Given task a: Copy every line of the collected data entries below, word for word.

Write to a Node.js stream using async
/await
.
What | Where |
---|---|
Discussion | #1 |
Documentation | https://bigeasy.github.io/staccato |
Source | https://github.com/bigeasy/staccato |
Issues | https://github.com/bigeasy/staccato/issues |
CI | https://travis-ci.org/bigeasy/staccato |
Coverage: | https://codecov.io/gh/bigeasy/staccato |
License: | MIT |
//{ "mode": "text" }
npm install staccato
//{ "mode": "code" }
(async () => {
const { Duplex } = require('duplicitous')
const socket = new Duplex
const Staccato = require('..')
//{ "include": "intro" }
}) ()
//{ "name": "intro" }
const staccato = new Staccato(socket)
socket.on('error', error => console.log(error.stack))
await Staccato.rescue(async () => {
for await (const buffer of staccato.readable) {
await staccato.writable.write([ buffer ])
}
})
socket.destroy()
I've moved all my Node.js code over to async
/await
and I want an
async
/await
interface to sockets. This is it.

Given task b: According to the staccato page above, which license does the project use?

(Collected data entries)
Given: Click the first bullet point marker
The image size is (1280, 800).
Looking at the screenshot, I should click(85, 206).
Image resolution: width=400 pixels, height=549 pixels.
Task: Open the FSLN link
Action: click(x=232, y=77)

Reply a:
Given: Click the first bullet point marker
The image size is (1280, 800).
Looking at the screenshot, I should click(85, 206).
Image resolution: width=400 pixels, height=549 pixels.
Task: Open the FSLN link
Action: click(x=232, y=77)

Reply b: MIT